Mark Collinsworth testified that Holt made the request in March 2008 after showing him an e-mail she said she received from Stanford. The financier was requesting performance results for part of the bank’s investment portfolio.

“She showed me the e-mail on her iPhone and said, ‘I’m going to forward this to you but I want you to make the numbers positive,’” Collinsworth, a prosecution witness, said during cross-examination.

“I thought, surely she wouldn’t ask me to change negative numbers to positive numbers,” he told Ali Fazel, one of Stanford’s attorneys.

Holt, Davis

Collinsworth’s testimony may bolster defense contentions that Stanford grew increasingly reliant upon information provided to him by Holt and Chief Financial Officer James M Davis as the organisation grew in size and complexity.

Holt was indicted on criminal charges and has pleaded not guilty. Davis pleaded guilty to fraud in 2009 and is co-operating with the US.

A lawyer for Holt, Dan Cogdell of Houston, was present for Collinsworth’s testimony yesterday. Citing a gag order imposed by US District Judge David Hittner, who is presiding over the trial, Cogdell declined to comment on what Collinsworth said.

Collinsworth said he refused to make the changes and didn’t know if Stanford was presented the correct investment results at a meeting the next day.

“I was not going to lie to the owner of the company,” he said, adding that he sat silently at the meeting with Stanford and was relieved not to be called upon.

Collinsworth said Holt reassured the bank’s research analysts in a conference call designed to “neutralise” concerns about the safety of the Antigua-based bank’s portfolio after New York investment manager Bernard Madoff was arrested for running a massive Ponzi scheme in December 2008.

‘VERY GOOD SALESMAN

Holt told the analysts she had seen the bank’s entire portfolio “and I had nothing to worry about,” Collinsworth said.

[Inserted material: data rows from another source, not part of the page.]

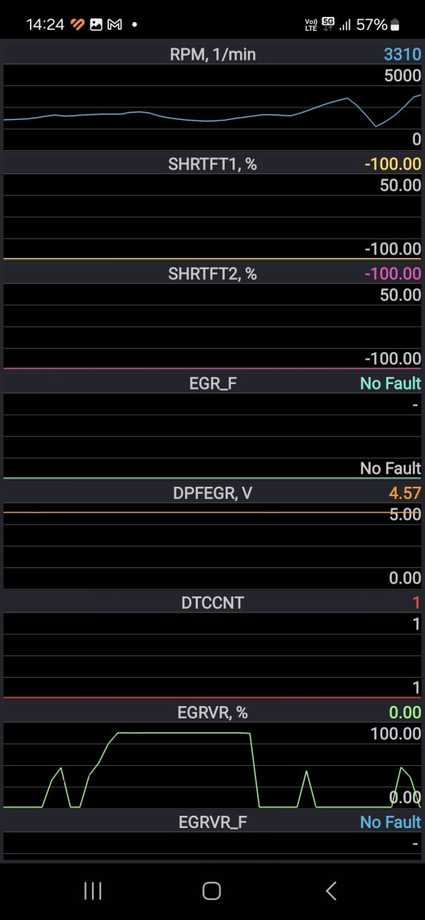Select the DTCCNT chart title
425x920 pixels.
click(213, 603)
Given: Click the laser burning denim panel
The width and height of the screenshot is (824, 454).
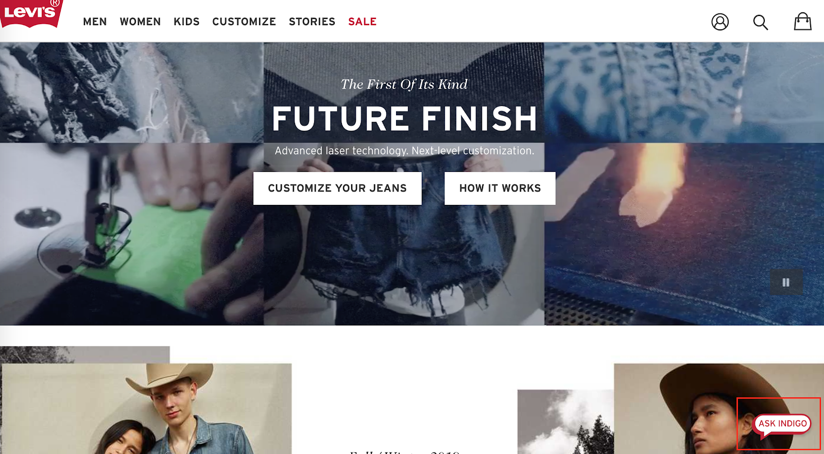Looking at the screenshot, I should pos(684,234).
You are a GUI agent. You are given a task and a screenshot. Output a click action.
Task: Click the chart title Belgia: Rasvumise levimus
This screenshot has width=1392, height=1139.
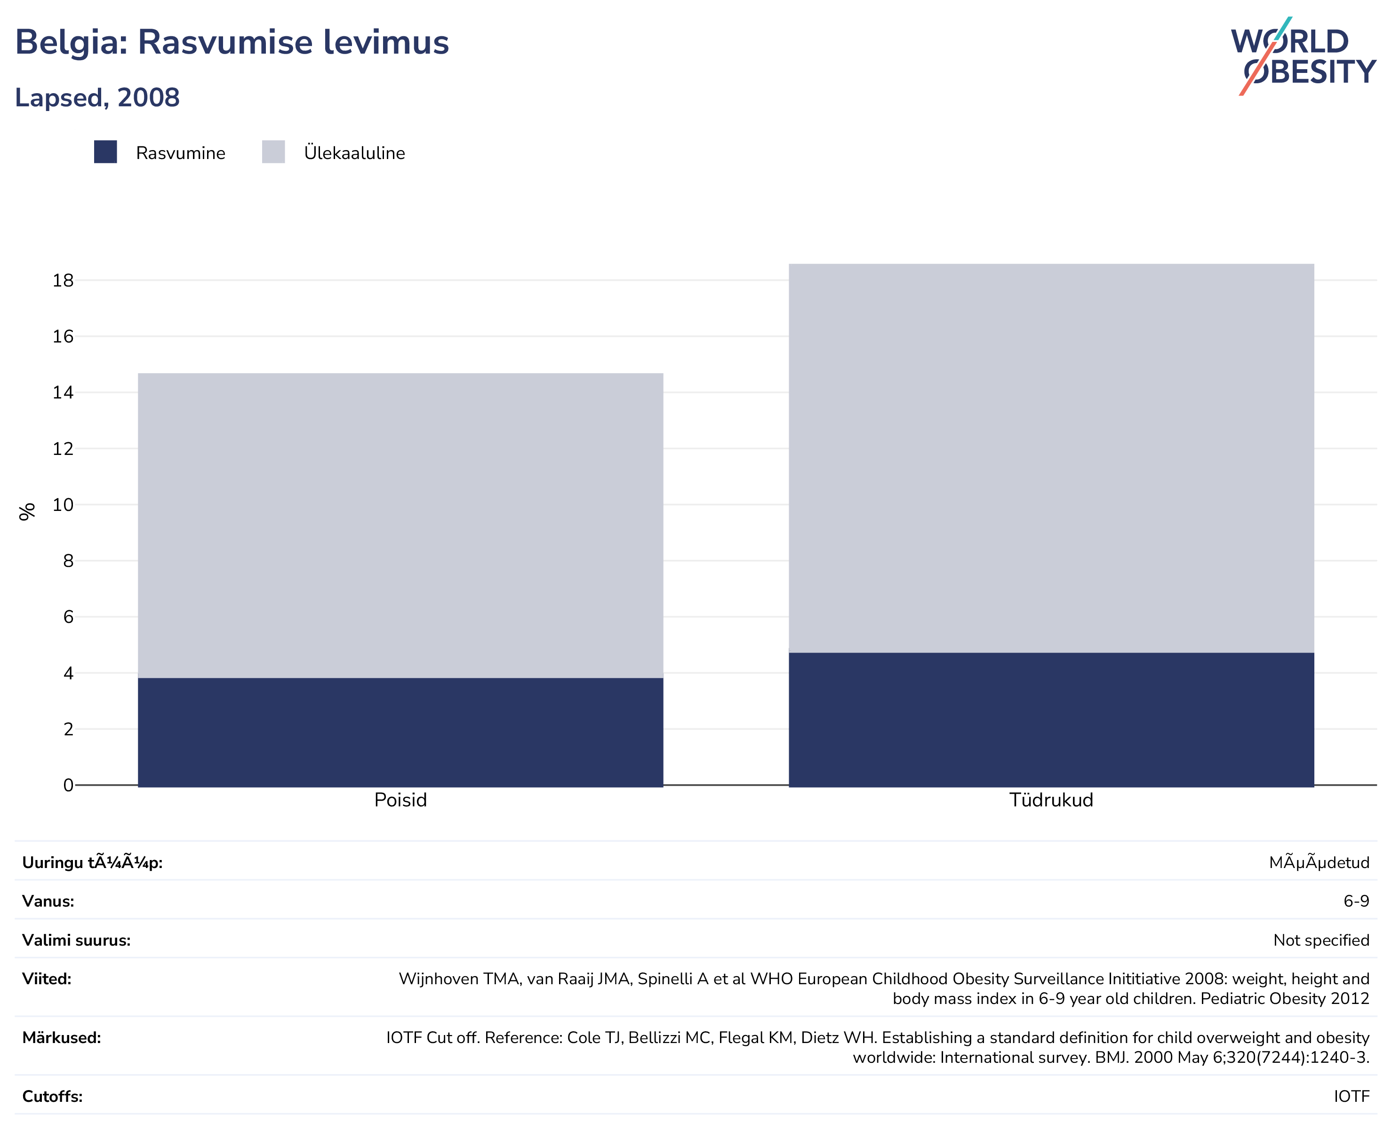point(232,42)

“Laura was a very good salesman. She could make you feel warm and fuzzy and stuff,” he said.

Collinsworth said he later came to believe that Holt’s claim the portfolio was performing well made little sense because she had said it was invested largely in real estate, private equity and hedge funds. The real estate market at the time was down 50 per cent to 60 per cent, and private equity valuations were dropping as well, he testified.

“My brain began to kick in a day or so later,” Collinsworth testified. “How can you make money on real estate going down? You can’t short real estate. There was a total disconnect.”

HIRED FRIENDS

Stanford never personally asked him to falsify numbers or commit any crimes, Collinsworth said. He said he also believed Stanford wasn’t aware that Holt and Davis had hired friends to fill key bank positions for which they were unqualified.

Davis hired one of his former farm hands as a commodities analyst and his preacher as an analyst for Middle Eastern affairs, Collinsworth said.

Also taking the stand was a former employee for Stanford who told jurors the financier spent millions of dollars to develop property and businesses in Antigua.

Arnold Knoche (kuh-naw-KEE’), who worked in Stanford’s real estate development company, said he became concerned about where the money for these construction projects came from.

He said Stanford spent money on such things as removing hardwood floors from his bank building because he thought they were not the right shade.